The Bird Is Gone: A Manifesto by Stephen Graham Jones

Author:Stephen Graham Jones [Stephen Graham Jones]
Language: eng
Format: epub
Tags: Mystery
ISBN: 9781573661096
Google: 7_8i5U019Y4C
Barnesnoble:
Goodreads: 576617
Publisher: Fiction Collective 2
Published: 2003-08-31T23:00:00+00:00


NO SOUVENIRS

This time would be different. What they needed was this, the gun: the repeating rifle. Fuck Remington; this was a Savage.

The first thing you do is fall down. The next thing is stay there, and stay there, holding your hip where it took the butt of the rifle. Like you can cover the pain. The barrel is full of dirt. The truck is a brown plume, already blowing away.

This is still the grassland, at least. Home.

There are eight shells in the gun.

Two of them you use on one rabbit, and eat alone that night. Another you fumble into a prairie-dog hole. The fourth you keep in the chamber. The rest go in a pouch around your neck.

The rabbit is greasy and perfect. In the morning you stuff the skin full of grass, stand it up in the coals of the fire. It jumps out. You smile.

Home.

From a ridge you can see teepee rings to the north, so you go the other way, to meet whichever band it is that makes this circuit every year.

Three days out, there they are.

You carry the rifle first by your leg, then on your back, then behind your neck like a stick—any way but like a soldier. They don't take it from you, just feed you instead, wait for you to talk.

It takes a while, though; you want to stay here, silent, just moving along. But then on the second night one of the children pulls the trigger of the rifle and the fourth shell makes a hole in the lodge. The darkness seeps in, the smoke rising to meet it.

‘So,’ you say, fingering your pouch, the one on your neck.

They're all looking at you, even The Half—the impossibly tall one who wears his face and chest painted like they say his father's was when they found him: with black paint across the eyes like sunglasses, a stripe down the chest for a tie. Black leggings, black war shirt. His hair parted not in the middle but the side.

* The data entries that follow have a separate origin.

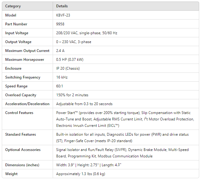Click the Standard Features row label
Viewport: 201px width, 180px height.
(x=21, y=134)
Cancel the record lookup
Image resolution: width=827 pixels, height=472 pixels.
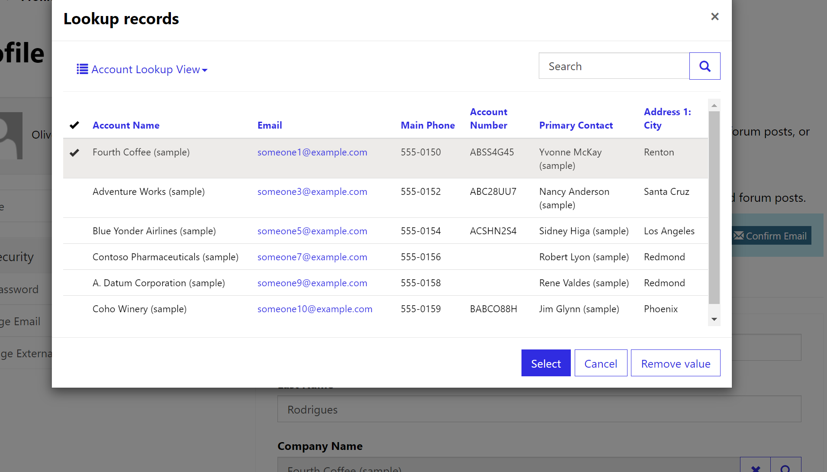coord(601,363)
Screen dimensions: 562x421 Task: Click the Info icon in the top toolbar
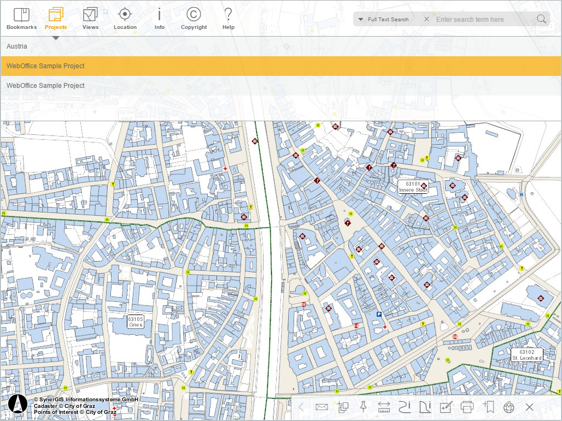click(159, 17)
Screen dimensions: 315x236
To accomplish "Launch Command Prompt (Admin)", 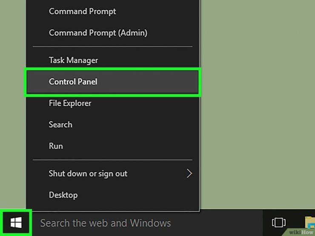I will [x=98, y=32].
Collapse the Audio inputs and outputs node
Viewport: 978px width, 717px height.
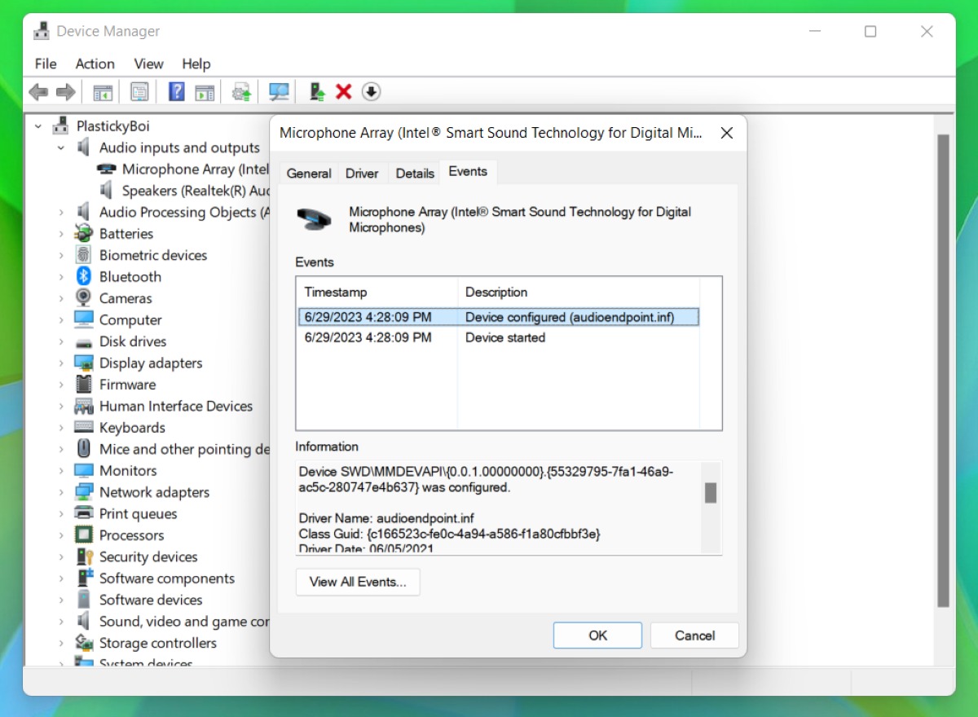pyautogui.click(x=61, y=148)
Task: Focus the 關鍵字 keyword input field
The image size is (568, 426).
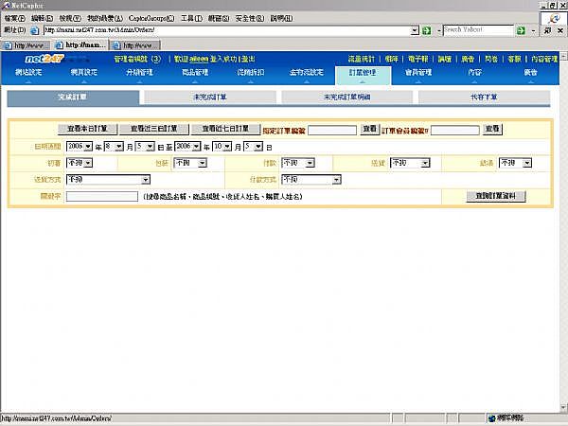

You hold the rifle out in your fist. ‘You want to keep this land?’ you ask.

They shrug as one : of course.

‘This, then,’ you say, the rifle. ‘This is what you need.’

‘How much?’ one asks.

You tell him it's a gift.

‘It's a gun,’ another says, sighting down it at an imaginary buffalo.

You nod, tell him it's better, though. Show him the lever action.

Now they're nodding too.

‘And we just need one?’ a third asks.

The Half is looking at you. You look at the gun for an answer, and there it is: ‘You just have to build more like this,’ you say.

The Half smiles, looks away, and you break the rifle down into receiver, barrel, trigger shroud; firing pin, bolt, lever; stock, tube. The pieces are everywhere. It takes you six days to get them back together, and then it's not even you, but The Half. He does it without looking.

‘How do you know?’ you ask. ‘This isn't even invented yet…’

He shrugs, adjusts the painted-on sunglasses. ‘My father, I guess,’ he says.